I have just been investigating a problem in our jenkins setup that I think might be related to JENKINS-25218. We're using the EC2 plugin and running builds that generate quite large logs (230 MB). At some point during the build, the master loses track of the log and just starts logging the same block of text from the log over and over as long as I let it. The build completes successfully on the slave and nothing bad appears in the Node log in the jenkins UI. But the master continues to fill up the filesystem with the same repeated text forever. I changed the build to log much less and now this isn't happening.
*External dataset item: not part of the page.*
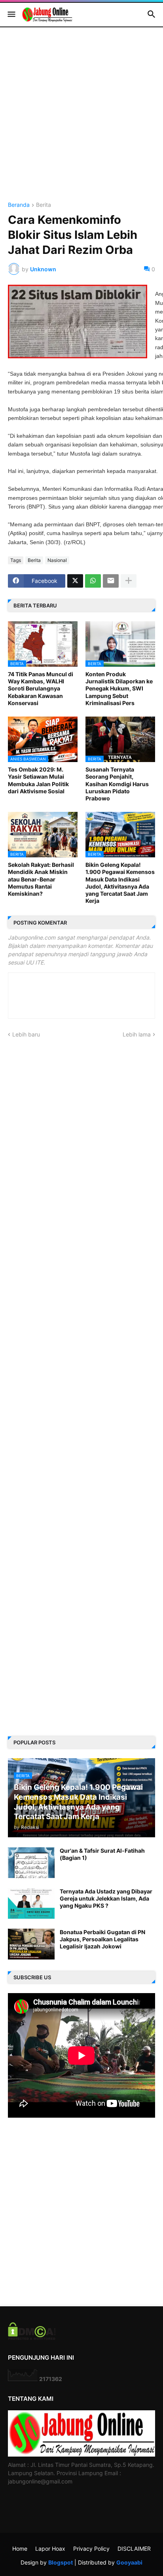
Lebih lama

We're running 2.46.2. Could this potentially be one of the edge cases?
- depends on
-
JENKINS-38381 [JEP-210] Optimize log handling in Pipeline and Durable Task
-
- Resolved
-
- duplicates
-
JENKINS-37575 Delays in FileMonitoringTask.WriteLog can cause process output to be resent indefinitely
-
- Closed
-
We do use pipeline. Another variable that might be in play is that we were using an EFS volume for jenkins home. We've since migrated away to using EBS. We were having pretty typical NFS type problems with the master getting hung up with super high load avg yet using no cpu and high network bandwidth.
Since we reduced the log verbosity we haven't had the problem (even before we switched off EFS). I didn't see anything in the system logs when it happened. The thread dump wasn't the same as 25218. It really appeared to be a livelock situation the threads weren't stuck outright. I'll try and reproduce and take some thread dumps.